Nelayan Lansia 67 Tahun Selundupkan Sabu Rp 1,9 Miliar dari Malaysia, Digagalkan TNI AL di Perairan Karimun

Konferensi pers penggagalan penyelundulan 1.084 gram sabu dan 582 butir pil ekstasi jenis Hellcat senilai Rp 1,917 miliar dari Malaysia ke Karimun pada Jumat (12/6/2026) di Mako Lanal Karimun. Foto: Nov

KARIMUN | WARTA RAKYAT – Tim Reaksi Cepat Kodaeral IV bersama Pangkalan TNI Angkatan Laut (Lanal) Tanjung Balai Karimun berhasil menggagalkan penyelundupan narkotika jaringan internasional dari Malaysia.

Dalam operasi penyekatan di perairan Kepulauan Riau (Kepri), petugas menyita 1.084 gram sabu dan 582 butir pil ekstasi jenis Hellcat senilai Rp 1,917 miliar.

Bacaan Lainnya

Ironisnya, kurir laut yang nekat membawa barang haram tersebut merupakan seorang nelayan lanjut usia (lansia) berinisial AK (67), warga Tanjung Balai Karimun.

Komandan Komando Daerah Angkatan Laut (Dankodaeral) IV, Laksamana Muda (Laksda) TNI Berkat Widjanarko, menegaskan bahwa keberhasilan ini merupakan wujud nyata kesiapsiagaan TNI AL dalam menjaga kedaulatan laut, serta mendukung penuh program Asta Cita Ke-7 Presiden Republik Indonesia yakni basmi peredaran narkoba.

“Sinergi antara TNI AL, aparat penegak hukum, dan masyarakat menjadi kunci utama dalam memberantas habis peredaran narkoba di wilayah perbatasan Kepri,” tegas Laksda TNI Berkat Widjanarko dalam konferensi pers pada Jumat (12/6/2026) di Mako Lanal Karimun.

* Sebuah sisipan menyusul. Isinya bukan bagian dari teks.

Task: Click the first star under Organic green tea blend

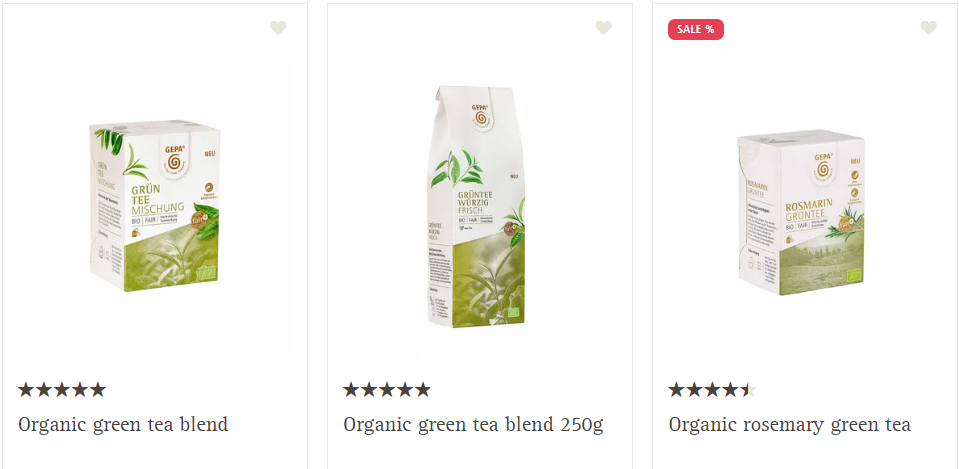Action: (26, 390)
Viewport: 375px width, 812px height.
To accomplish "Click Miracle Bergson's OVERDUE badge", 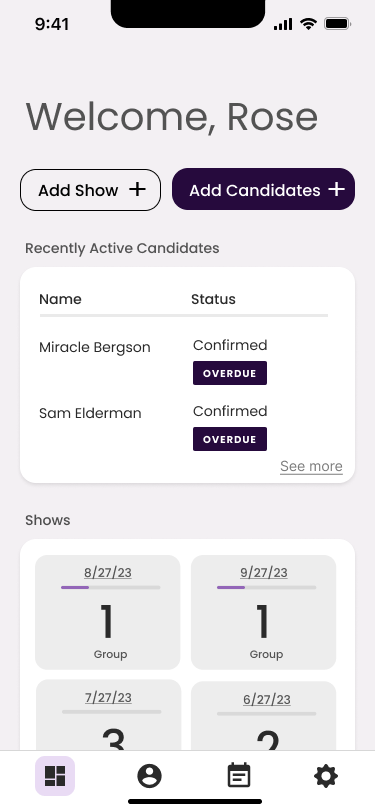I will [x=230, y=373].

Konferensi pers berskala besar ini turut dihadiri dan disaksikan langsung oleh para petinggi daerah, di antaranya Bupati Tanjung Balai Karimun Iskandarsyah, Kapolres Karimun, AKBP Yunita Stevani,
Kepala BNN Karimun, AKBP Eko Hardiyanto, perwakilan Bea Cukai, Kejaksaan Negeri Karimun.

Sementara itu, Komandan Lanal Tanjung Balai Karimun, Letkol Laut (P) Samuel Chrestian Noya, menyampaikan aksi penangkapan dramatis ini bermula pada Rabu (10/6/2026) pukul 11.05 WIB.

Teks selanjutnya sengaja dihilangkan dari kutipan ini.